I’ve recently been reading some of Daniel Quinn’s work, which I have very mixed reactions to, but he raises a number of critical points which have given me pause to reexamine many of my views. Among these is my understanding of the Axial Age. Specifically, I find myself reconsidering the basic nature of that transformation and the particular ways that it has and continues to play out in our lives.
I have formed a preliminary hypothesis. As such it is limited and merely seems to fit the circumstances. I have a sense that it’s not the whole story, but perhaps it’s getting at part of it.
Whatever is at the heart of the Axial Age is clearly rooted in the Sacred (for lack of a better term).
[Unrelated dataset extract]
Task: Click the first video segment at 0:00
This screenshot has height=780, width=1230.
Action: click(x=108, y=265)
However, humanity has equally clearly had a sense of the Sacred ever since we could be described as human. So it seems that in some manner our existing relationship with the Sacred changed at a fundamental level. But how?
In thinking about what the various developments of the Axial Age have in common, it seems to me that they all involve the construction of a larger model of reality. Specifically, a universal model in which all things are seen to be united in some fundamental way. Of course, these models were formulated in any number of radically different ways, but the underlying commonality seems to be one of building a bigger big picture.
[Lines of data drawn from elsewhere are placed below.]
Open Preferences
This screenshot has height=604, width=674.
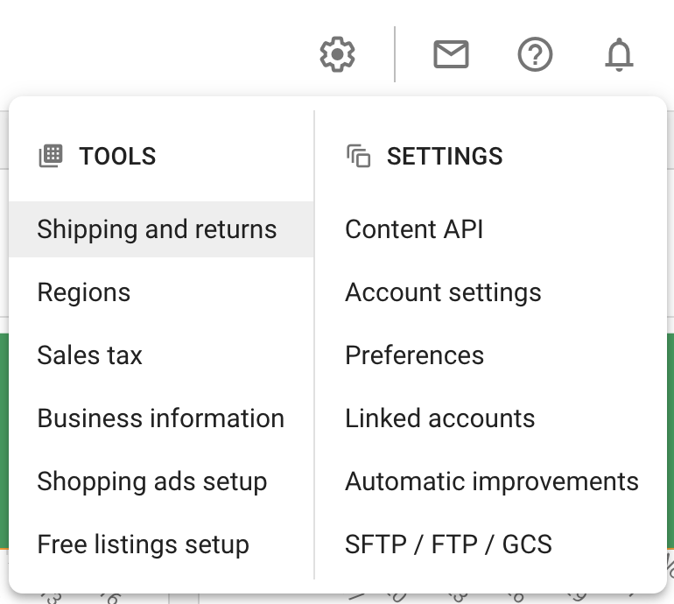tap(414, 355)
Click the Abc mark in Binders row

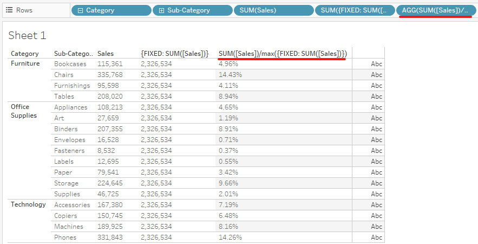pyautogui.click(x=376, y=129)
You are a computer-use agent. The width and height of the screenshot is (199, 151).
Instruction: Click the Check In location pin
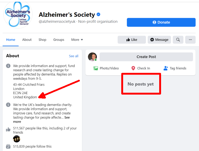tap(133, 68)
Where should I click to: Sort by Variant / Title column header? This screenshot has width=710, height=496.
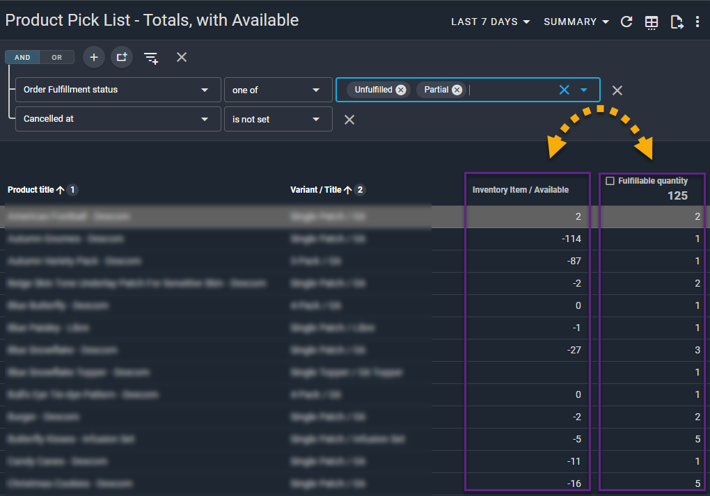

The challenge with comparing this to pre-Axial Age culture is that we just really don’t know very much about what people believed before that. We have various bits of evidence to suggest this or that, but for the most part there aren’t any clear records for us to refer to. So I’m pretty much going to have to wing the next part.
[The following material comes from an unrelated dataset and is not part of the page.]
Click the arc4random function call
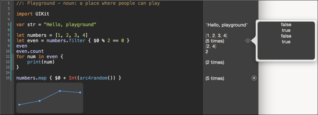Viewport: 318px width, 115px height. [93, 78]
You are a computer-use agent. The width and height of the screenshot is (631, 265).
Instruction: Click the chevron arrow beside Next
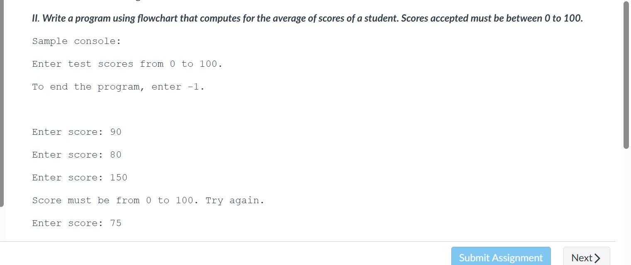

We suspect that the general way of viewing the world prior to the Axial Age was what anthropology has called animism. When I compare this to post-Axial Age systems, I have the impression that animism tends to view reality as a set of interrelated but discrete elements. Humans, animals, plants, the earth, and their accompanying spirits might be compared to how a community is typically viewed today. Each member is valuable and dependent upon the other members, but they are all individuals who are ultimately separate from each other.
On the other hand, the big picture presented in post-Axial Age beliefs can be viewed from a perspective of mystical monism (many people do not agree with this, but it’s how I see things). That is to say that while humans, animals, plants, the earth, and their accompanying spirits are in one sense distinct individuals, they are also in another sense all one being; they are God (again, lacking a better term).
So, having an unconscious awareness of our underlying unity, humanity is now faced with a very serious problem. I believe that this problem is ultimately about the tension between opposites, but the best way I know to formulate it at the moment is this: we have to kill to live. Previously, we could respect and even revere the plants and animals whose lives we took, but they were ultimately not us so there was no reason to feel bad about it. But now, the deer isn’t just the deer, the deer is me. And I am the deer. Suddenly, to continue surviving I have to kill myself and allow myself to be killed. Even though the vast majority of humans have no conscious experience of this, to this day we have this tremendous sense of underlying conflict that we can never quite figure out how to resolve. As you might imagine, this could very easily lead to the multitudes of insanity we visit upon ourselves and each other on a daily basis.
As I said, this is a very limited picture. Some or even most of it is almost certainly wrong. But perhaps it is a step in the right direction.